Permintaan Dayang Sumbi tersebut tidak disetujui Sangkuriang, dan hanya
dianggap angin lalu saja.
Setiap
hari Dayang Sumbi berpikir bagaimana cara agar pernikahan mereka tidak pernah
terjadi. Setelah berpikir keras, akhirnya Dayang Sumbi menemukan cara terbaik.
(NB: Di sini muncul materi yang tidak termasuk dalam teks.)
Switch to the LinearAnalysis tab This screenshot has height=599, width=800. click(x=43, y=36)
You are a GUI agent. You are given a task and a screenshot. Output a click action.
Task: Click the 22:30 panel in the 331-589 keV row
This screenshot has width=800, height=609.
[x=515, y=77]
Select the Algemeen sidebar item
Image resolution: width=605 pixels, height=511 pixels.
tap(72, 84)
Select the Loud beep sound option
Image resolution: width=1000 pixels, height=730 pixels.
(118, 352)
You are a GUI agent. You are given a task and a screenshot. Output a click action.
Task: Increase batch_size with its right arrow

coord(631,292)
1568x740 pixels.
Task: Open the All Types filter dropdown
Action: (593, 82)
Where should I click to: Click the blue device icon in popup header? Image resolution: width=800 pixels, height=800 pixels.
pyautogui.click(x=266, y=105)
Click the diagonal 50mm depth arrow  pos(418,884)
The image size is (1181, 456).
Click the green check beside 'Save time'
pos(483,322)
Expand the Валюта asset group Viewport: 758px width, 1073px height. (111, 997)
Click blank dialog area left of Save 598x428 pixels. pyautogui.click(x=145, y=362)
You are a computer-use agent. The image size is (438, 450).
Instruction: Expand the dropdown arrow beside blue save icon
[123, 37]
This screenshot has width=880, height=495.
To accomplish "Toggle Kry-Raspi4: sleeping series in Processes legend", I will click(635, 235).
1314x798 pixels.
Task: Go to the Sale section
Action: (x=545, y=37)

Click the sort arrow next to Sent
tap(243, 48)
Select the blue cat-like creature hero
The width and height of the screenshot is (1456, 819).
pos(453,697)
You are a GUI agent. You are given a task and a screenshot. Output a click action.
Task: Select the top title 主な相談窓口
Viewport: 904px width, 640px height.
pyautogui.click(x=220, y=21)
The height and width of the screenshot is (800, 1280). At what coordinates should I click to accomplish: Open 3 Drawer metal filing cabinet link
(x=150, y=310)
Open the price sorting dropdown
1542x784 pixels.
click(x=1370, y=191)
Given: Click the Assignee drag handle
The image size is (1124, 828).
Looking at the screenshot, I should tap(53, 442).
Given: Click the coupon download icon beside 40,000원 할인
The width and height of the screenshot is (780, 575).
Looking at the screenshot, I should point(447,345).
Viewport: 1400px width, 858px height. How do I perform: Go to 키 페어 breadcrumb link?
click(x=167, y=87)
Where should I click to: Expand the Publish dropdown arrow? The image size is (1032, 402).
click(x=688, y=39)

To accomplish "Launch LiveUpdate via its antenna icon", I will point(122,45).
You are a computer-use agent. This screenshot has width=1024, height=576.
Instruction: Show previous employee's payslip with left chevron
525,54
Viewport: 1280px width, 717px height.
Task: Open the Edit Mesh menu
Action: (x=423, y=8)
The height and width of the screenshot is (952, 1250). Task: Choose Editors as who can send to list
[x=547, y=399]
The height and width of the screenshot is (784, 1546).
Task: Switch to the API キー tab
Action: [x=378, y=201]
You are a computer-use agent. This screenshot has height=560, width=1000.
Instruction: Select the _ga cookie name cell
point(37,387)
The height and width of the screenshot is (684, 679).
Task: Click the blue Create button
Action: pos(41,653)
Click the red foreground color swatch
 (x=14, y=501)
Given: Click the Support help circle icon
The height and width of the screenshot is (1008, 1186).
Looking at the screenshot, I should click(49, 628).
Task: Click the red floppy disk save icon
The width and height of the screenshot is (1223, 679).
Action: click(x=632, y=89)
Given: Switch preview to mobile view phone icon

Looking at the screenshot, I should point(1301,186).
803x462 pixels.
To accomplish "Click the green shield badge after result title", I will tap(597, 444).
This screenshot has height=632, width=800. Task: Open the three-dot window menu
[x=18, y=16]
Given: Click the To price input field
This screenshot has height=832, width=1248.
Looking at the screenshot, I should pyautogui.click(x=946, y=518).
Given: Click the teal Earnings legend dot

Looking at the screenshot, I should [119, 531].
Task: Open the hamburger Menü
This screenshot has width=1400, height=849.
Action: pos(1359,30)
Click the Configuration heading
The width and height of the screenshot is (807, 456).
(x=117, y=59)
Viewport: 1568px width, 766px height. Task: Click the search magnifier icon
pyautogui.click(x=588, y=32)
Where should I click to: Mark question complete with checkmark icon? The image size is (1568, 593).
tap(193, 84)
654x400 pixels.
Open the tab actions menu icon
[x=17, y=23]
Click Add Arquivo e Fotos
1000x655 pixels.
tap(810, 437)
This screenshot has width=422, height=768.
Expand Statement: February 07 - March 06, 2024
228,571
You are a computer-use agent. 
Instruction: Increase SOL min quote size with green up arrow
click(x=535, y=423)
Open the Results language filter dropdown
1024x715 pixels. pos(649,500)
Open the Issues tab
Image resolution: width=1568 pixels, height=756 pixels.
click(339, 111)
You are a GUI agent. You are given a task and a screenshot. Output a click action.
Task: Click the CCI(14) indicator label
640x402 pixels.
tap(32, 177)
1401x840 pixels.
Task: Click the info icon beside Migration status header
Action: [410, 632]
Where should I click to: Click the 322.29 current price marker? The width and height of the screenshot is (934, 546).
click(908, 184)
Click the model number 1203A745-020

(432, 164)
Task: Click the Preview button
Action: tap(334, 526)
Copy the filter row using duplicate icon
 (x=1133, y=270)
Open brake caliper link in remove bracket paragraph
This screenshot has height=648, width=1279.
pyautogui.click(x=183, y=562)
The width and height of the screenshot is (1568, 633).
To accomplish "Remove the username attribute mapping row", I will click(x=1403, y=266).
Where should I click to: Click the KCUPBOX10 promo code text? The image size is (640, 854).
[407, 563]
Dia mengajukan dua buah syarat kepada Sangkuriang. Apabila Sangkuriang dapat
memenuhi kedua syarat tersebut, maka Dayang Sumbi mau dijadikan istri, tetapi
sebaliknya jika gagal maka pernikahan itu akan dibatalkan. Syarat yang pertama
Dayang Sumbi ingin supaya sungai Citarum dibendung. Dan yang kedua adalah,
meminta Sangkuriang untuk membuat sampan yang sangat besar untuk menyeberang
sungai. Kedua syarat itu harus diselesai sebelum fajar menyingsing.
Sangkuriang
menyanggupi kedua permintaan Dayang Sumbi tersebut, dan berjanji akan
menyelesaikannya sebelum fajar menyingsing. Dengan kesaktian yang dimilikinya,
Sangkuriang lalu mengerahkan teman-temannya dari bangsa jin untuk membantu
menyelesaikan tugasnya tersebut. Diam-diam, Dayang Sumbi mengintip hasil kerja
dari Sangkuriang. Betapa terkejutnya dia, karena Sangkuriang hampir
menyelesaiklan semua syarat yang diberikan Dayang Sumbi sebelum fajar.
Dayang
Sumbi lalu meminta bantuan masyarakat sekitar untuk menggelar kain sutera
berwarna merah di sebelah timur kota. Ketika melihat warna memerah di timur
kota, Sangkuriang mengira kalau hari sudah menjelang pagi. Sangkuriang langsung
menghentikan pekerjaannya dan merasa tidak dapat memenuhi syarat yang telah
diajukan oleh Dayang Sumbi.
Dengan
rasa jengkel dan kecewa, Sangkuriang lalu menjebol bendungan yang telah
dibuatnya sendiri. Karena jebolnya bendungan itu, maka terjadilah banjir dan
seluruh kota terendam air. Sangkuriang juga menendang sampan besar yang telah
dibuatnya. Sampan itu melayang dan jatuh tertelungkup, lalu menjadi sebuah
gunung yang bernama Tangkuban Perahu.